Fuel Injector cleaning is NOT recommended. The Top Tier fuel that Honda recommends will keep the injectors clean. (My recommendation is to do an occasional 'Italian Tuneup': full throttle accel on a warm engine, to explore the upper reaches of the rev range.)
If the dealerMachanic is telling you these are the changes you must do. and you are telling us you do not know, what do you think we will tell you?
Change the Oil it's due, change the atf if it's due, change the diff if it's due, Are they due, that is the question I will ask you? are they due? your car is with you not us and we can not see the schedule oil and number on the dash
Use your left-right navigation buttons on your steering wheel to navigate to the wrench.
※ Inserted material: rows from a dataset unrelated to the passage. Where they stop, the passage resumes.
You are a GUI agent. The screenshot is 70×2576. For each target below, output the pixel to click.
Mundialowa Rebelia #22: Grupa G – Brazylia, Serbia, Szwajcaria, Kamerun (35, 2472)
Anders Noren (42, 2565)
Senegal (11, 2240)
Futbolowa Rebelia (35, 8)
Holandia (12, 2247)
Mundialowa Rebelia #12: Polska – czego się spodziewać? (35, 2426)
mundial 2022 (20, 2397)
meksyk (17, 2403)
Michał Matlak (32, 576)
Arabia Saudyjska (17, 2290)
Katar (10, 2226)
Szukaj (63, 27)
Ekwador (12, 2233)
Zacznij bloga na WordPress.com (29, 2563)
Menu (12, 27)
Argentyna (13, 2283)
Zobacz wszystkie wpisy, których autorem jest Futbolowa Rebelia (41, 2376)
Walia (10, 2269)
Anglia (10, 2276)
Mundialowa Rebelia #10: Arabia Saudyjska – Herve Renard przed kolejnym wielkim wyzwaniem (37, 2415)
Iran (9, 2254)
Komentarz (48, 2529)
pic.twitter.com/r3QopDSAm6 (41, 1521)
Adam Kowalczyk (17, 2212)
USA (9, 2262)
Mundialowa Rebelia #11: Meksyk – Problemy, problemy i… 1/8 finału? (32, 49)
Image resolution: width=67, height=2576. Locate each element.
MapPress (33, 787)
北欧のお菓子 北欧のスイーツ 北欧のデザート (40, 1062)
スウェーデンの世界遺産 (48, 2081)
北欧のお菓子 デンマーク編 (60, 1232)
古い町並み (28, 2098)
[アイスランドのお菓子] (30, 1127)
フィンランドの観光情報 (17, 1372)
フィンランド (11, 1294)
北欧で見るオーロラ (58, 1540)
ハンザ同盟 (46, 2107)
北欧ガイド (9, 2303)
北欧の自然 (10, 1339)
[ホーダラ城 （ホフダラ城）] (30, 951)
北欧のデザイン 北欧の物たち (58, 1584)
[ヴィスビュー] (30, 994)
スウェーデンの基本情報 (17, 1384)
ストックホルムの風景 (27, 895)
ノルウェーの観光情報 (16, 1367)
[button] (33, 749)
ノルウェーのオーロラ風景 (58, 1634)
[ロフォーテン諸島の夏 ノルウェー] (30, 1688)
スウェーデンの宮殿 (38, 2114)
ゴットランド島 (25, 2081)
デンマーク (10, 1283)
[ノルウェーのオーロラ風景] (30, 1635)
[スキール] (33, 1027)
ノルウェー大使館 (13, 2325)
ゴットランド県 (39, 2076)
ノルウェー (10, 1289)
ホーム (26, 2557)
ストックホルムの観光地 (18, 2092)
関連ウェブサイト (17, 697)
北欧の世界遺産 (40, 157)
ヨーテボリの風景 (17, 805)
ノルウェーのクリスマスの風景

The Maintenance Minder (i.e. wrench menu) will count down a percentage until your next required maintenance,
it will also tell you what code (maintenance steps) will be required, as a letter and a number. Look in your Owners Guide to determine the the code meaning.
You should know what maintenance has been performed, so if the next interval is asking for something more than an oil change and you know it was recently performed, you can ignore that specific step until it comes up again.
Generally, Honda recommends rear differential fluid change for AWD around 15K, 30K and then 30K intervals there after.
Google "Honda transmission fluid interval" for an idea of that interval.
And, go by Carbuff2's recommendation for the injectors.
Changing fluids more often will do no harm to the vehicle.
I just did some research on 'Italian Tuneup' and found this https://www.roadandtrack.com/car-culture/buying-maintenance/a23778262/italian-tune-up-explained/
They stated that "One of the studies he looked at discovered that running a direct-injection turbocharged engine at high loads may actually increase the chance of carbon deposits forming."
"Fenske adds that bringing your car to redline just once every time you drive it probably isn't enough to cause any significant carbon breakdown—you'd need a constant increase in temps to have any real effect."